▶ INSTRUCTIONS TO FOLLOW
Report how many lines of the material contain the string "VIETNAM". Add nothing beyond the number.

▶ EXERCISE MATERIALS
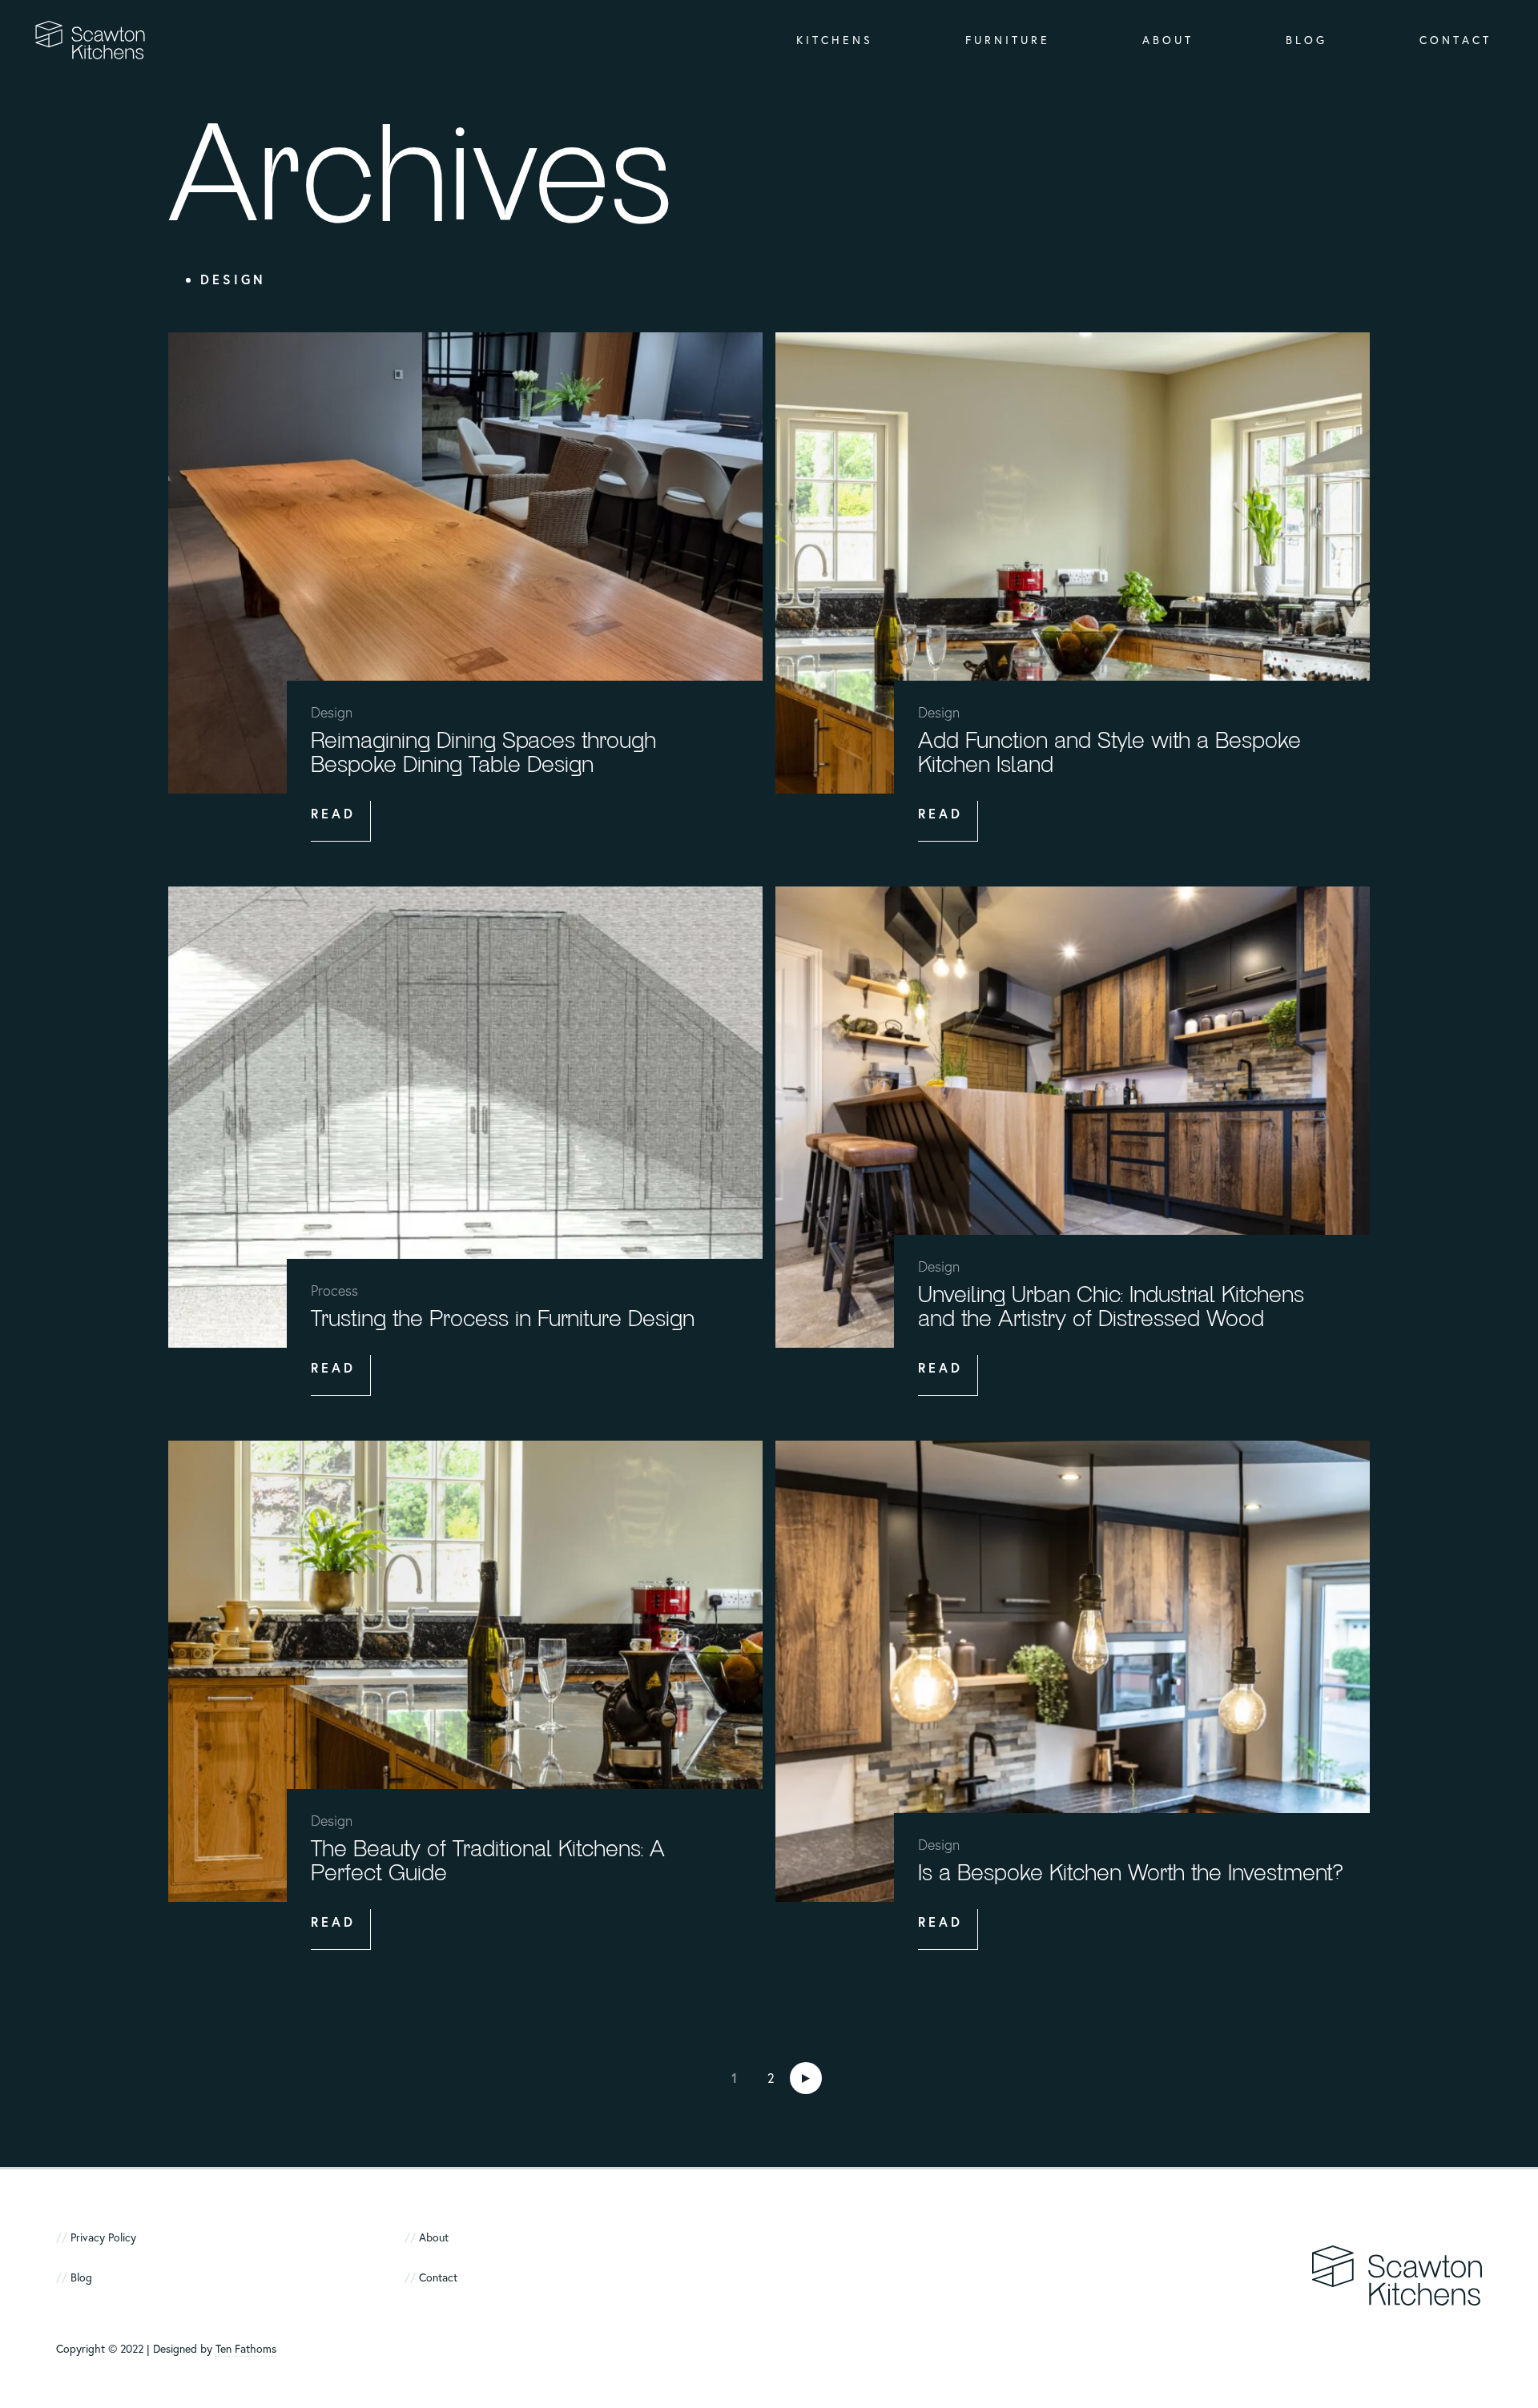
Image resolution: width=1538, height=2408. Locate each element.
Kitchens (834, 39)
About (1168, 39)
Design (233, 279)
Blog (1306, 39)
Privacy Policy (103, 2237)
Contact (1455, 39)
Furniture (1007, 39)
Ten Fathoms (245, 2348)
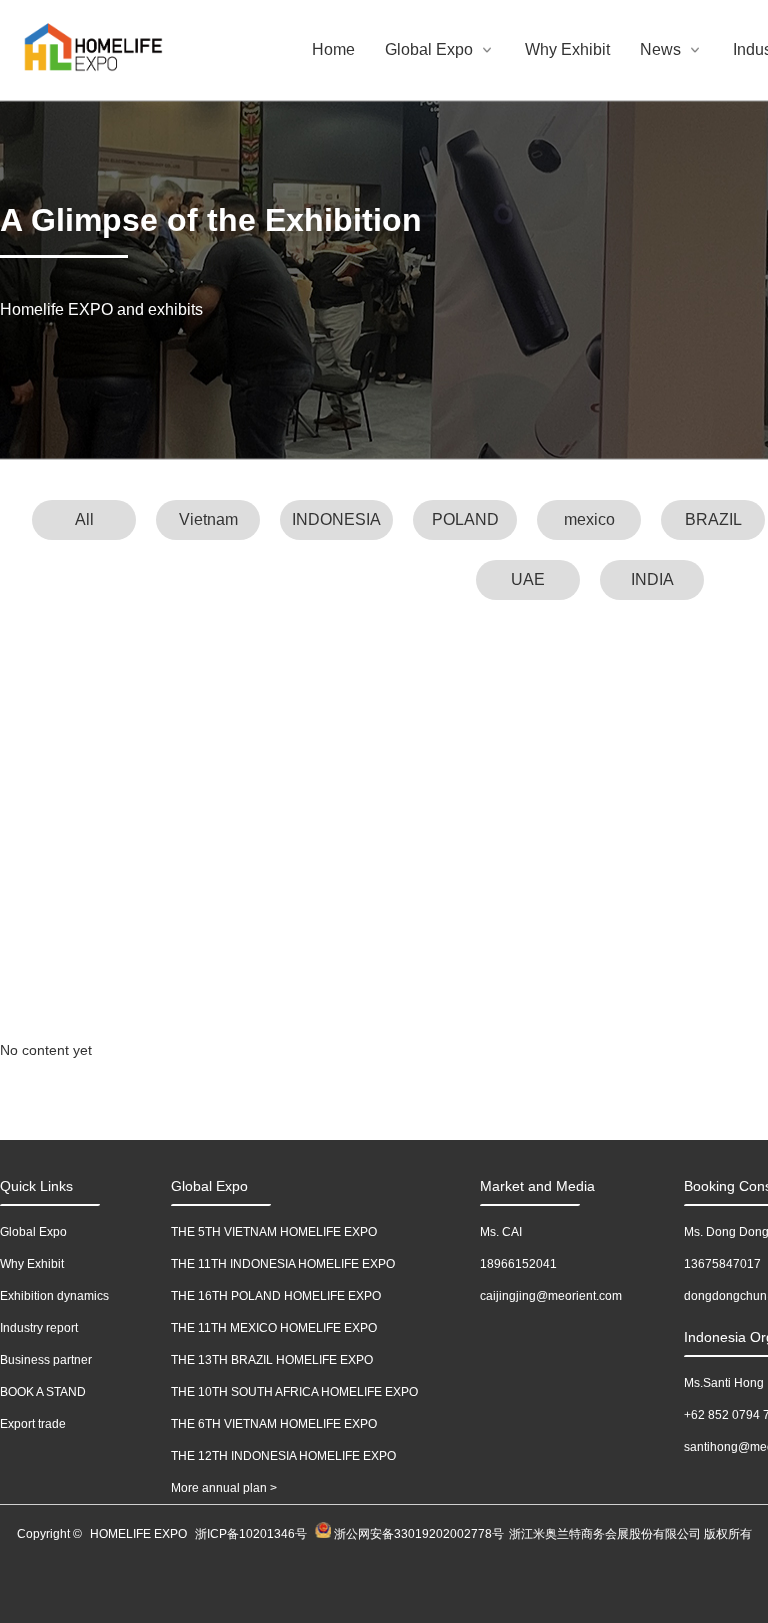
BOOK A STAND (43, 1392)
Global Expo (429, 49)
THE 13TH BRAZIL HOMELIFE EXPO (272, 1360)
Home (333, 49)
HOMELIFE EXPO (138, 1534)
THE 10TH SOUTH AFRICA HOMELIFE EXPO (294, 1392)
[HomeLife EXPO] (60, 50)
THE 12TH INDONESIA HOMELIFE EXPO (283, 1456)
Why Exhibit (567, 49)
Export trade (33, 1424)
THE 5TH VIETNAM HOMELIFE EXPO (274, 1232)
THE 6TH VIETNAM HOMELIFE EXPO (274, 1424)
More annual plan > (224, 1488)
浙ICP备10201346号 (251, 1534)
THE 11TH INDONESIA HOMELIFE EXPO (283, 1264)
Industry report (39, 1328)
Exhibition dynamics (54, 1296)
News (660, 49)
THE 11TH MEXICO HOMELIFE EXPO (274, 1328)
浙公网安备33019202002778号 (417, 1534)
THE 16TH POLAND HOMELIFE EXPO (276, 1296)
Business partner (46, 1360)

▶ RESPONSE
2